«Нельзя дважды войти в одну и ту же реку».
Да уж, а ведь я всю жизнь верил этим греческим философам, как-то принимал всё за чистую монету. Но как сказал один принц гадский, — «Есть многое на свете, друг Горацио, что и не снилось нашим мудрецам».
Вот, что называется заснул себе на коммутаторе. И полста лет отмахал единым сном. Узнаю родной зашарпанный вагончик и печку-буржуйку, что должны кочегарить всю ночь, дабы не окочуриться от холода. За бортом минус полста градусов. Всё мне такое родное и знакомое, досель не забытое.

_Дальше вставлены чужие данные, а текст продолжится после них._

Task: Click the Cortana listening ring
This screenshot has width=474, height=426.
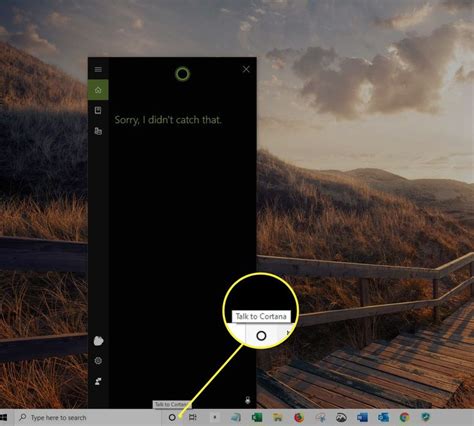Action: (x=183, y=74)
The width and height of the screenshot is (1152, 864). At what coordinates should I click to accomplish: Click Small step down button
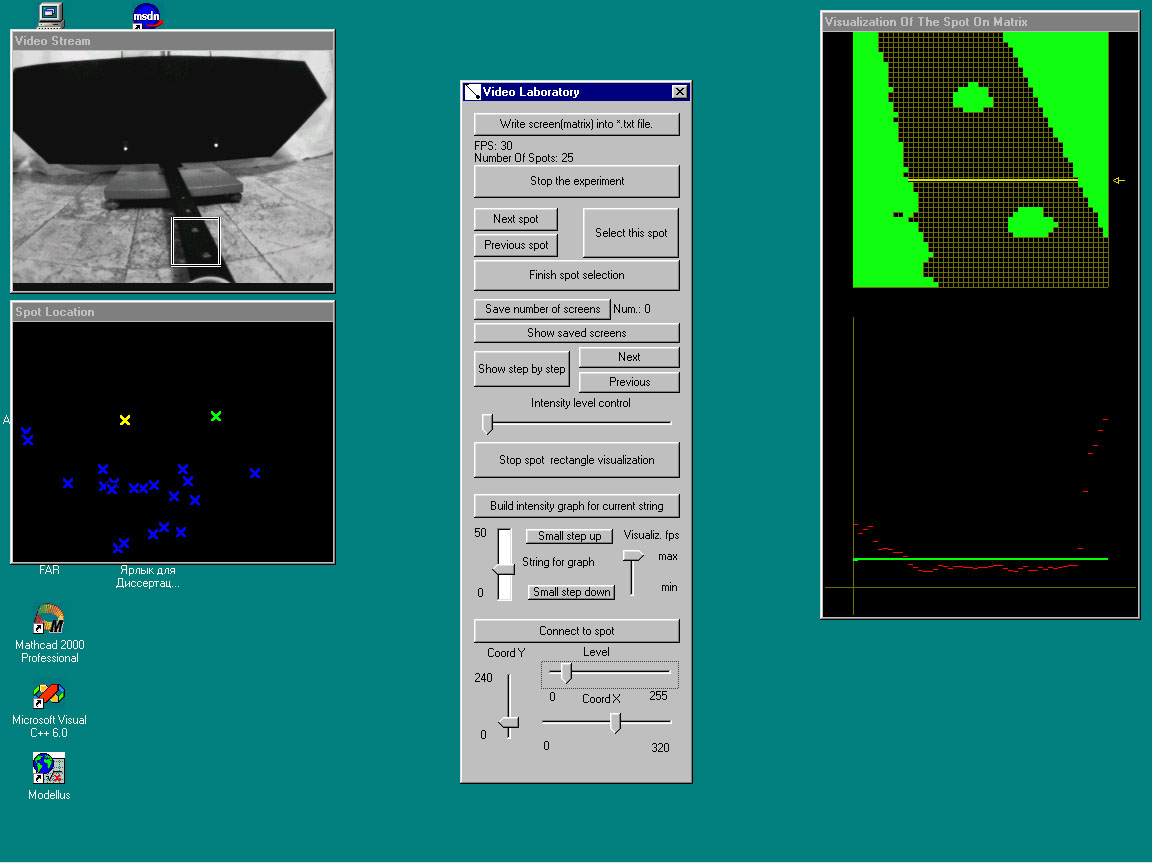coord(571,592)
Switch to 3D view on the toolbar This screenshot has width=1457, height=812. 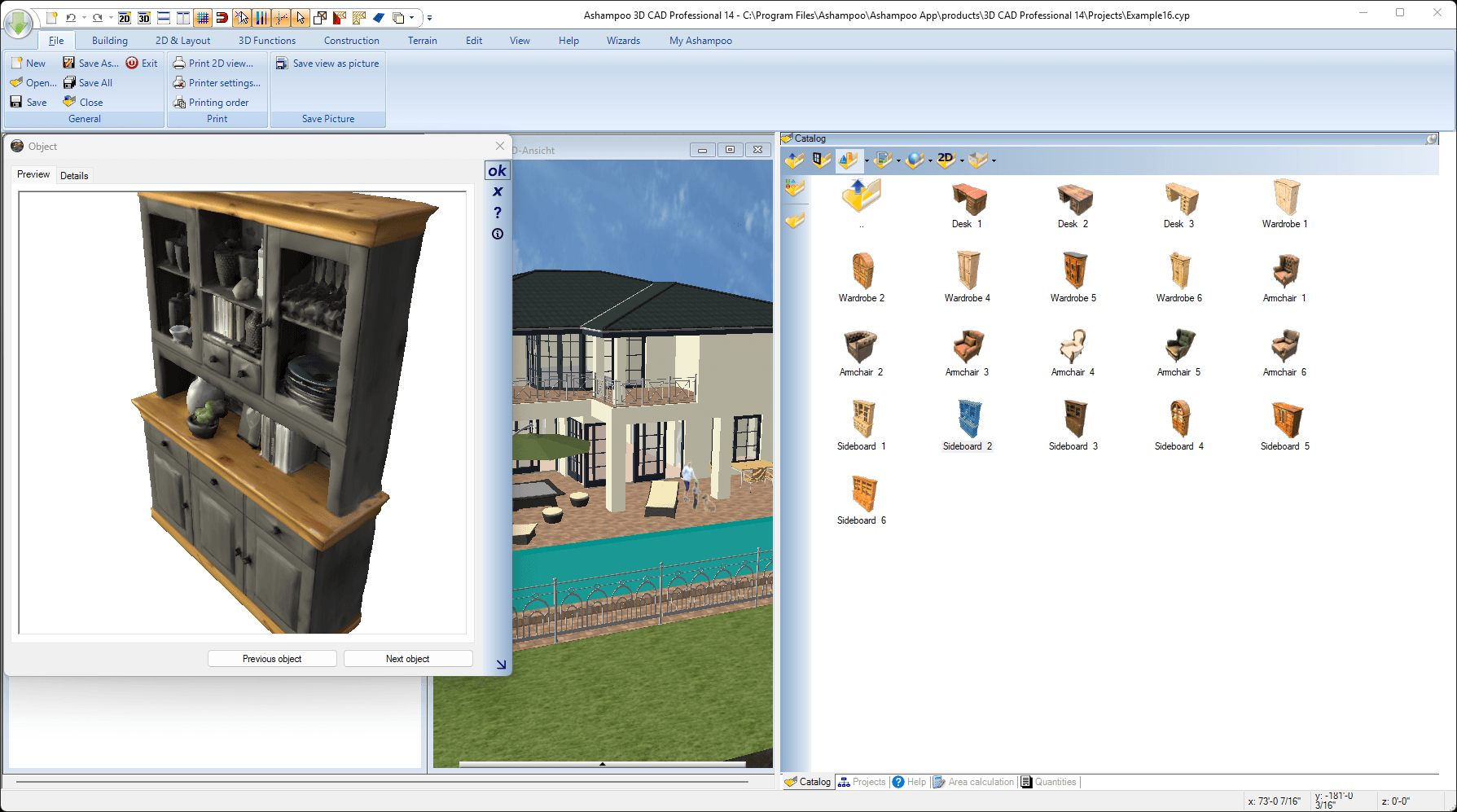point(144,17)
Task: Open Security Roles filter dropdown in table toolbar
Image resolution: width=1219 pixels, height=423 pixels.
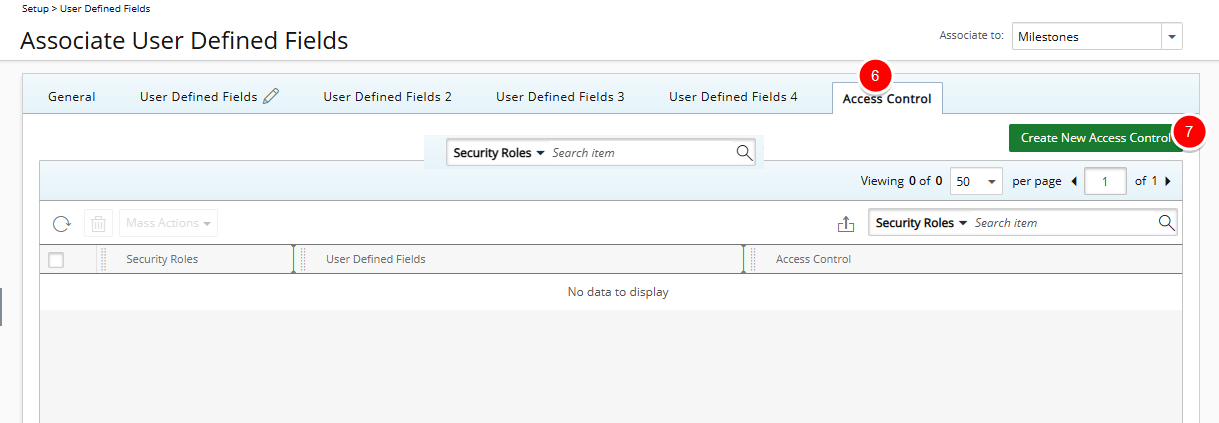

А разве можно забыть юность, время тягот и мечтаний? Даже по прошествии половины века, это непросто. Сейчас в стране поют «про палаточный Братск, и кто другую найдёт Ангару»? А строки — «Слышишь время гудит БАМ! На просторах крутых БАМ! И большая тайга покоряется нам», ещё не написаны. Над словами только задумывается Роберт Рождественский.
А душу нам греет лирическая Германовская — «Светит незнакомая звезда, снова мы оторваны от дома», а ведь сколько с тоской приходилось её подвывать на ночных дежурствах. Наш коммутатор на сорок номеров — полевой[2], и ночные звонки редкость. Но покидать пост нельзя, и связист обязан быть постоянно в готовности.
Одно непонятно, и как вновь меня занесло на эти галеры? Ничего ведь не предвещало! Вот уж называется — «сходил за хлебчиком», как в том «Ералаше». Пошел в супермаркет, а оказался здесь и сейчас. Переходил через проспект на свой зелёный, и песок не то чтобы сыпался, за день проходил энное количество километров. Однако помеху слева не разглядел. Глаз с катарактой и левое ухо с детства совсем не слышит. Не заметил тот спорткар, что на предельной скорости несся не сбавляя хода, только последний миг.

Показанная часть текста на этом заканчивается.